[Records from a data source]
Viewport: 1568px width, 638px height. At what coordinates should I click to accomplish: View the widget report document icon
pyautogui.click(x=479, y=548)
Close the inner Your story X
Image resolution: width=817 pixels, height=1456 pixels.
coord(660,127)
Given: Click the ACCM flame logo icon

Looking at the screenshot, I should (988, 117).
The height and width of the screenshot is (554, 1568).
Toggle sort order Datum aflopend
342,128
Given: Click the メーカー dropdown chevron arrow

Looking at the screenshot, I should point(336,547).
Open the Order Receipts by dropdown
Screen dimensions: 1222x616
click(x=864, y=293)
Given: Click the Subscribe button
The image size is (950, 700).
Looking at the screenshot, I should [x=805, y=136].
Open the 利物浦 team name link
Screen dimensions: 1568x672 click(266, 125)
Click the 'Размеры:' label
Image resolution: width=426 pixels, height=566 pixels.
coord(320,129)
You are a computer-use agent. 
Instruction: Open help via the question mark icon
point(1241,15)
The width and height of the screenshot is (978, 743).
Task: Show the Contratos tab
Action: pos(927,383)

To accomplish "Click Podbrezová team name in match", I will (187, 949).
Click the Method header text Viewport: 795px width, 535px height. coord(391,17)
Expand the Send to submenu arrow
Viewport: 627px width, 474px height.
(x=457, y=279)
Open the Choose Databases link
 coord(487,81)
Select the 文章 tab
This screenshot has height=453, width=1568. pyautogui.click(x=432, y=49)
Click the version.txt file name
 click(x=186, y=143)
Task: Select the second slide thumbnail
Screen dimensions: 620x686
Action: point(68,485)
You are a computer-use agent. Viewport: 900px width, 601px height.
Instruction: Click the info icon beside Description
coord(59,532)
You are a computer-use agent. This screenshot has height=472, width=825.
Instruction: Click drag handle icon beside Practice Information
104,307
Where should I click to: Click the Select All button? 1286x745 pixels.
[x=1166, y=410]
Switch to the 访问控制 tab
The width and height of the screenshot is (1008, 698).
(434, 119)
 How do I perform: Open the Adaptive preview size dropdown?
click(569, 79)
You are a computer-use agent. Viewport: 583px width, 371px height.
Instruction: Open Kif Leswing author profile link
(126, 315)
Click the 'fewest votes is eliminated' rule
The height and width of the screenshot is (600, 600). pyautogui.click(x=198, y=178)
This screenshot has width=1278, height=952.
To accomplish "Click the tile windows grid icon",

Exercise >> Reproduce exactly the section above that begins at the line containing "Viewport: 627px width, 474px height." and ends at the line containing "Task: Select the second slide thumbnail", leaving out all other lines.

Exercise solution >>
Viewport: 627px width, 474px height.
(x=457, y=279)
Open the Choose Databases link
 coord(487,81)
Select the 文章 tab
This screenshot has height=453, width=1568. pyautogui.click(x=432, y=49)
Click the version.txt file name
 click(x=186, y=143)
Task: Select the second slide thumbnail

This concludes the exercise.